As regards casinos, Irish gamblers currently need to be members of private club casinos before they can play on the gaming tables. Whilst the new legislation was expected to lift this requirement for casinos, the permission is two-fold. There will be restrictions in the number of casinos in Ireland, as well as restrictions in the individual casino size. The number of casinos is set to be capped at 40 and with a maximum 15 gaming tables per casino. The number of gaming machines can be set by the Office for Gambling Control Ireland with ministerial approval but with a maximum of 25.
So investment plans for developing large casinos, such as the €450 million ‘super casino’ development in north Tipperary, will likely be halted. After granting planning permission in 2011 the development was put on hold, pending clarification of the legality of casino. Reportedly, the original 2,000-table casino was ruled out shortly afterwards with plans to limit the number of tables drastically.
Two years down the line the situation has not improved. Any hopes which were raised in anticipation of the new rules were dashed by the issue of the Gambling Control Bill 2013 general scheme.
The Tipperary venue would have been a real-size reproduction of the presidential White House. It would have had a hotel with 500 bedrooms, a greyhound track, a racetrack, casino and a golf course on an 800-acre site. It will be interesting to see whether a compromise can be made to allow an operation that would employ a couple of thousand people and contribute to public income as well as revive the region. Interestingly, there are no such restrictions on casino gaming in its online form referred to in the 18th Head of the Scheme covering matters specific to casino games where the 15 table land based casino limit is outlined.

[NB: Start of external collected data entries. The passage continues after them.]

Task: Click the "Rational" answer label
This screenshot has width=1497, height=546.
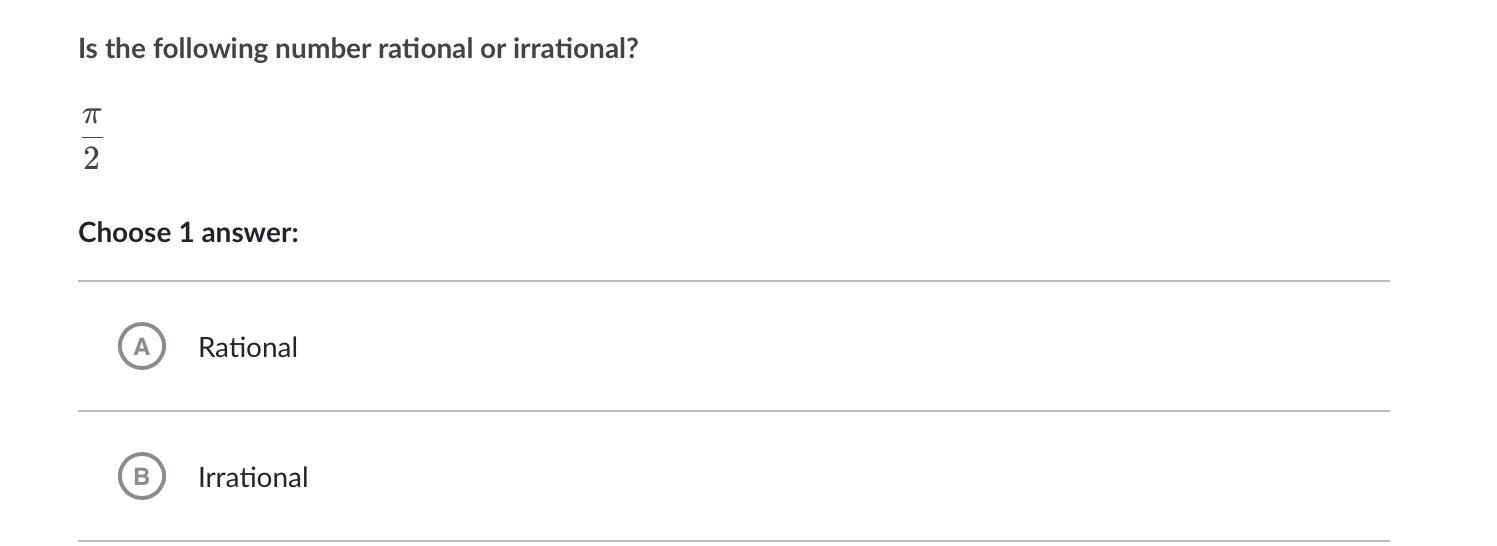Action: (x=247, y=347)
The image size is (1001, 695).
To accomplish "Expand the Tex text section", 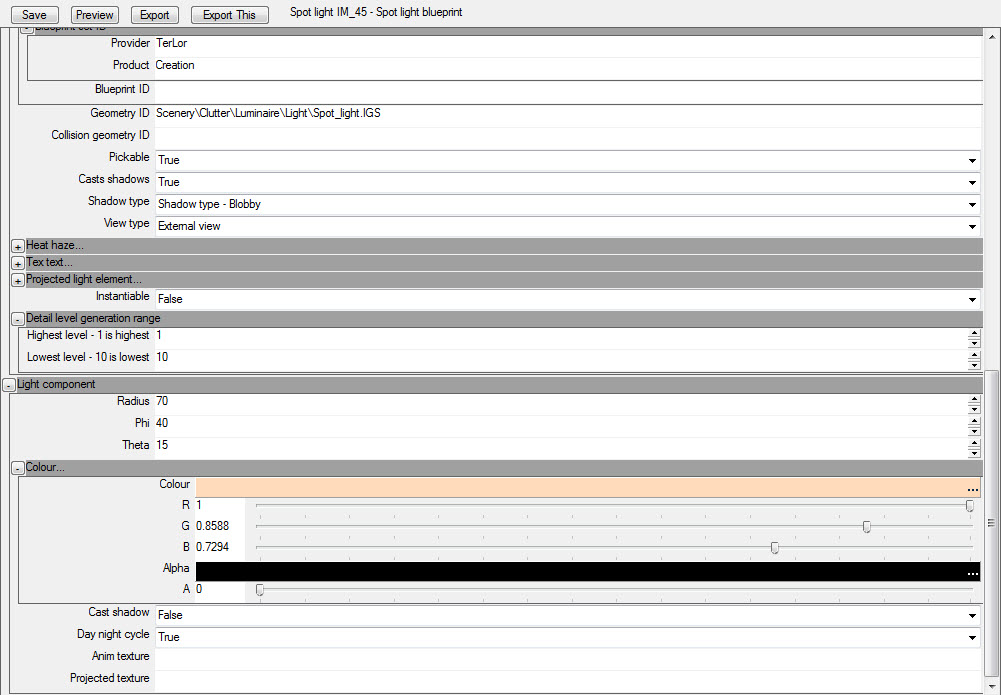I will point(18,264).
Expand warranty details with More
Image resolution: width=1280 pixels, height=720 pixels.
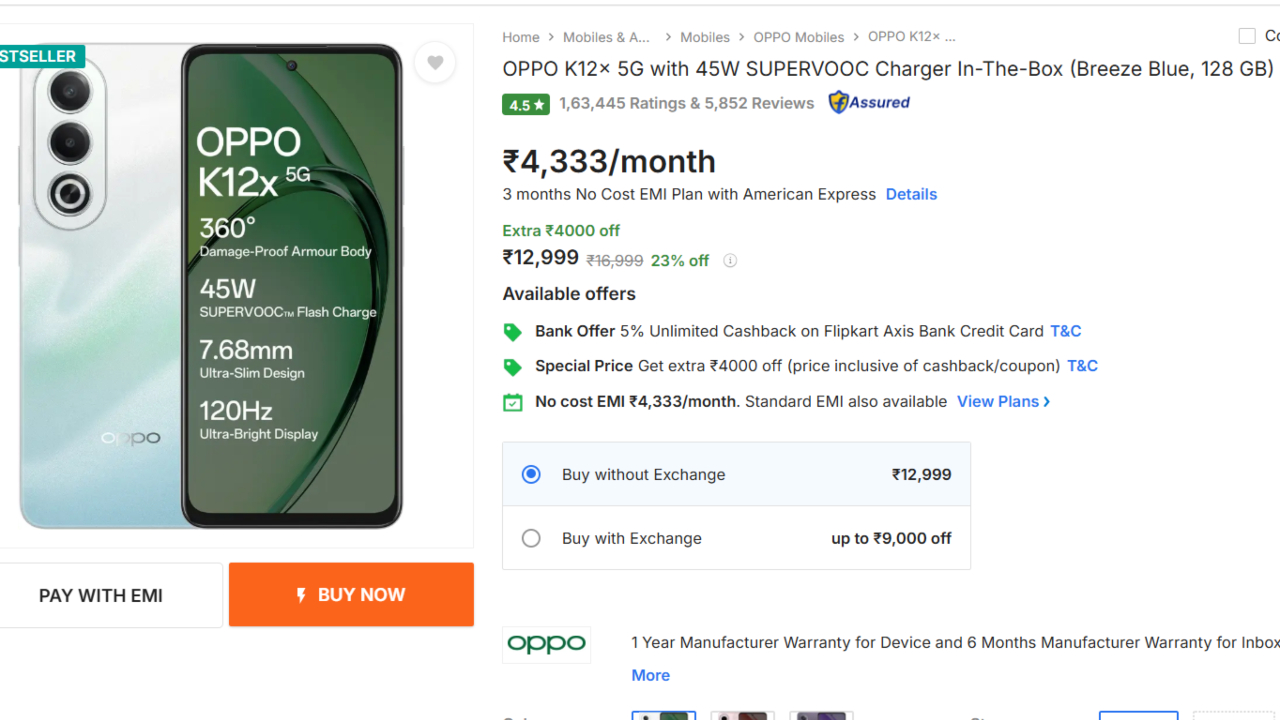[x=650, y=676]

Addressing the Gambling Control Bill 2013 general scheme, Michael Lowry, a T.D. (Teachta Dála) for Tipperary North since 1987 stated, “While elements of Minister Shatter’s Bill are welcome the overall thrust of the proposal is overwhelmingly short-sighted and negative. This is a missed opportunity to modernise our gaming law in line with European norms. The Minister’s proposed legislative reform will fail to maximise the potential for the gaming sector and the benefit to the economy as a whole.
The level of activity that can be conducted in a casino under this bill is ridiculously low. The cap on gaming machines and tables is so prohibitive as to make these proposed new casino licenses commercially non-viable. Due to the curtailment measures contained in the Bill these new proposed licenses will have no appeal to the industry….”
An Office of Gambling Control Ireland will be established under the new Bill. According to the scheme the Minister will be the sole regulator with licensing and regulatory powers which he may delegate to the Office.
The Office will be financed by the licensing fees and will act as licensing agency, the industry regulator and general compliance Tsar. Minister Shatter said that “Under the new law, anyone offering a gambling service to anyone in the State, by whatever means and regardless of whether the operator is based in the State or elsewhere, must have a licence.”
Also a Social Gambling Fund will be established under the Bill. The fund will tackle issues such as problem gambling. The costs of the Fund will be covered by the gambling operators.
Ireland is thus on the path to cater for the rapidly evolving remote gambling sector that has emerged in the last decade. By implementing these licensing requirements Ireland will join its fellow EU Member States in exercising its powers to restrict remote gambling and continuing to divide the so-called Single Market in Europe.